Quoted passage.
B. (1/2 point) Now train your classifier and report results. Describe any testing/training choices you
made on the data. Decide how many epochs you want to train the linear classifier. Include a
justification for this choice. Include a plot of the data with your classification results in your write
up (use the second function for this). What was the accuracy of the classifier after training? Is it
possible to correctly classify all of the datapoints with just one layer? Why or why not?
C. (1/2 point) Now you are going to add a layer to your neural network. Build a neural network
that has an input layer and two fully connected layers (meaning that the middle layer is a hidden
layer). The last fully connected layer is the output layer (so it should have 4 nodes and a softmax
activation function, as it did in part A, above). You get to decide how many nodes the middle
layer has and the activation function that it uses. The goal is to make a better classifier than the
one from Part A of this problem. Your code should go in spiral_classifier.py under the
following function definition:
def non_linear_classifier(position_array, class_array, n_classes):
And should be callable like this:
$ python spiral_classifier.py 1
As described above.
D. (1 point) Now train up the two_layer_classifier from part C and report on how well it learned.
How did the number of epochs impact on how well it learned? Include a plot of your
classification results in your write up (again, using second plotting function).
E. (1/2 point) Explain your decisions for the choices you made when making the network from
part C and the choices you made in training the network. Details you should give include the
number of nodes each layer has, the activation functions (e.g. ReLU, softmax, linear) for those
layers, how many epochs you let your network train, etc. Also describe any testing/training
choices you made on the data.

Recorded information.

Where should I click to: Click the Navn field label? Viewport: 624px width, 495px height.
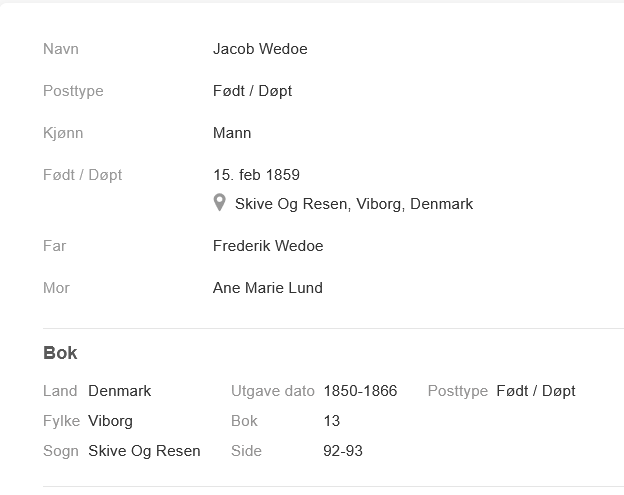point(61,49)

To be done.
1. Repeat the stretch of the spiral classifier assignment from "How did the" through "second plotting function).".
2. According to the spiral classifier assignment, how many nodes should the output layer of the network built in part C have?

Solutions to the exercise.
1.
How did the number of epochs impact on how well it learned? Include a plot of your
classification results in your write up (again, using second plotting function).

2. It should have 4 nodes.